Because the CDN should be considered a man-in-the-middle.
This is a glossary of terms specific to this document. You're expected to already know what things like TLS, HTTP, CDN, etc are.
- CDNTP: Content Delivery Network Transfer Protocol
- First-party: The client, usually a web browser.
- Second-party: The service which is making use of a CDN.
- Third-party: The CDN.
All data between the client and service goes through the CDN first, and if you want any results from a CDN (as you should), the encryption (TLS) needs to be terminated at the CDN.
This means that the CDN can not only see all public and private information going through your service, it can also alter data both ways, and you wouldn't know it.
CDNTP solves these problems by using encryption and signing.
Cached responses, such as those from most forms of HTTP GET, MUST be signed by the second-party.
Additionally, non-cached requests and responses are double-encrypted.
An example CDNTP request looks as following, assuming CDNTP over HTTP/1.1:
GET /index.html HTTP/1.1
CDNTP: 0.1
Host: www.example.com
(TODO maybe add a signature mechanism?)
An example (cached) response:
HTTP/1.1 200 OK
Date: Thu, 19 Apr 2018 22:38:34 GMT
CDNTP: 0.1; <SIGNATURE GOES HERE>
CDNTP-Path: GET /index.html
CDNTP-Host: www.example.com
Content-Type: text/plain; charset=UTF-8
etc, you get the idea, body goes here
The signature includes all headers after it until the end of the request.
Clients (first-parties) MUST NOT accept unsigned responses (see below).
Second-parties SHOULD provide CDNTP-Path
and CDNTP-Host
response headers. These MUST be signed. If present, clients MUST
validate them against the request.
An example private request:
POST / HTTP/1.1
CDNTP: 0.1
Host: www.example.com
<start of TLS handshake, everything from now on gets forwarded to the server. do use SNI here.>
[request, headers, body go here]
The path/URL and the host are visible to the CDN.
An example private response:
<start of TLS handshake>
[response, headers, body go here]
These TLS are verified just like normal TLS.
Cached requests and responses look (roughly) the same on this side. (unsigned headers could look different, but that's about it.)

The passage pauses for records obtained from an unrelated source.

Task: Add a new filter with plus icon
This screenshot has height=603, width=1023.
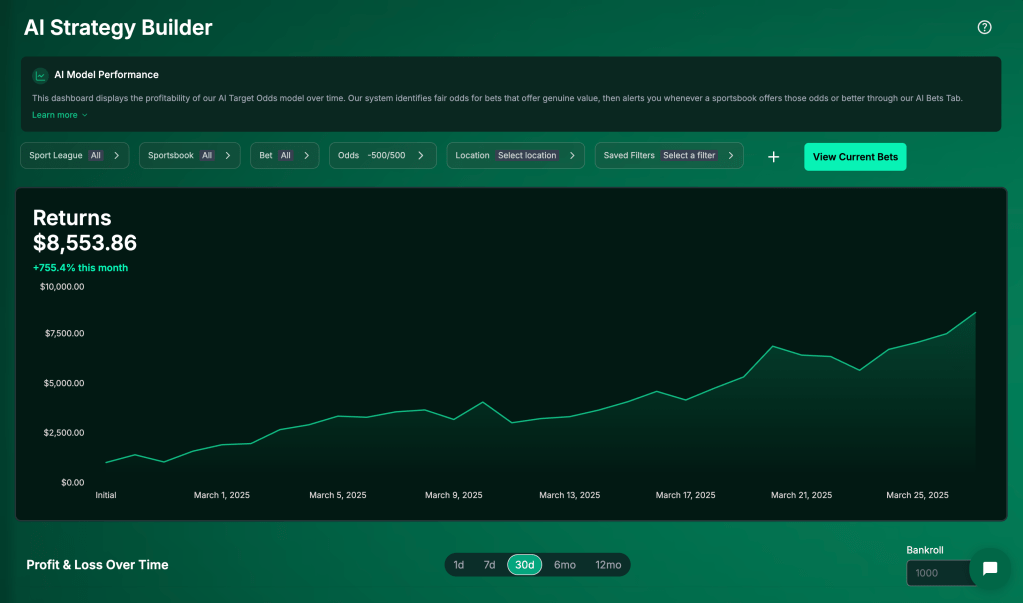Action: point(773,157)
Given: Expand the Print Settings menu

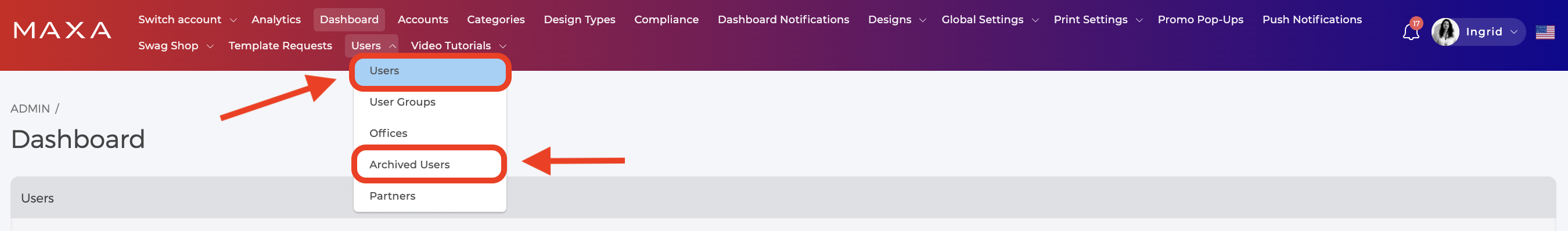Looking at the screenshot, I should [1097, 20].
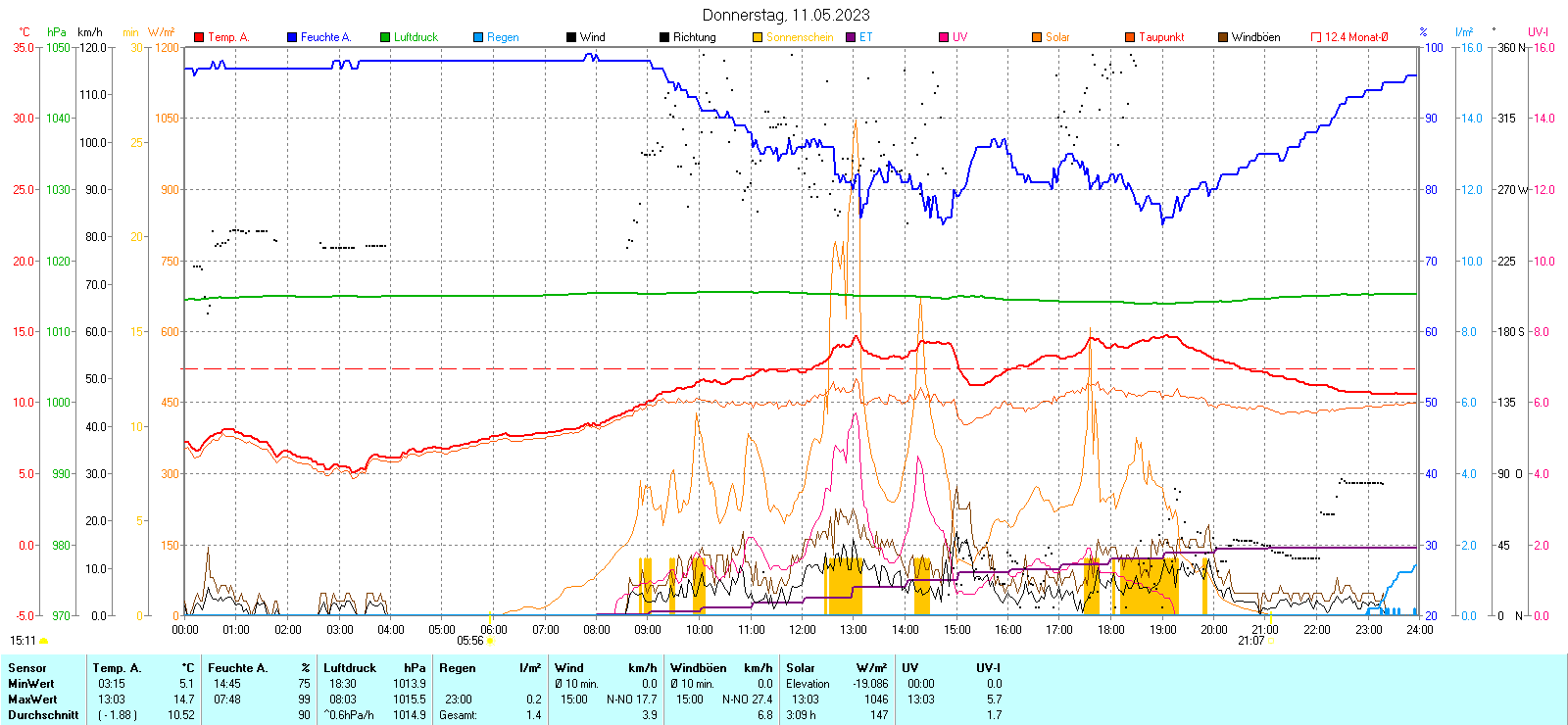Image resolution: width=1568 pixels, height=725 pixels.
Task: Click the yellow Sonnenschein legend square
Action: coord(758,37)
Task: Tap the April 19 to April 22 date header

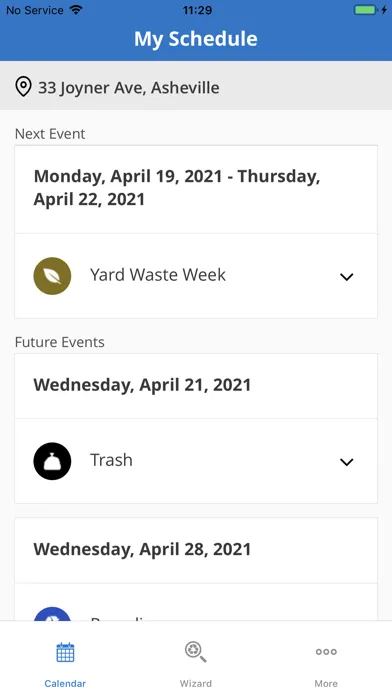Action: pos(177,188)
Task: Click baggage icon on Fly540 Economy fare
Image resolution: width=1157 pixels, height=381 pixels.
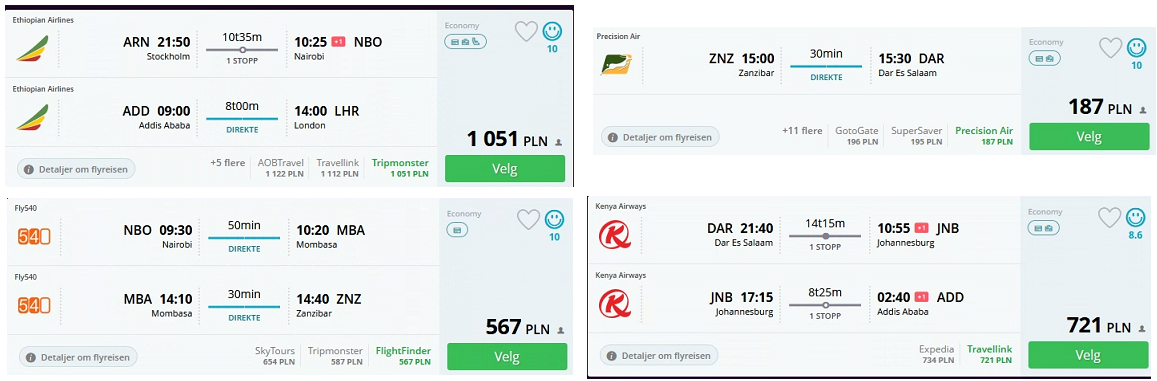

Private requests and responses are basically just TLS in TLS. The request as seen above is completely ignored in the
second-party: the POST / HTTP/1.1
lets the CDN know that this is a private request/to forward the body of the request,
while the Host
header lets the CDN know where to find the host. Only the body of the request is used.
So, how does the client authenticate the server? Well, it's simple really. The server needs to send a certificate chain.
This certificate chain must have some "unusual" properties, which makes this protocol slightly incompatible with normal HTTP(S):
- The CDN certificate is not signed by any valid CA. It's signed by the server.
- The server certificate MUST be a wildcard certificate. (The CDN SHOULD NOT have DNS access.)
This means it's not strictly TLS, but we use the TLS mechanism to get the certs through.
The backwards incompatibility can be easily mitigated by trusting the cert anyway. Pretty easy!
Have cdntp://
and run it on port 433 (because I always mix up 443 and 433). This would be best for compatibility.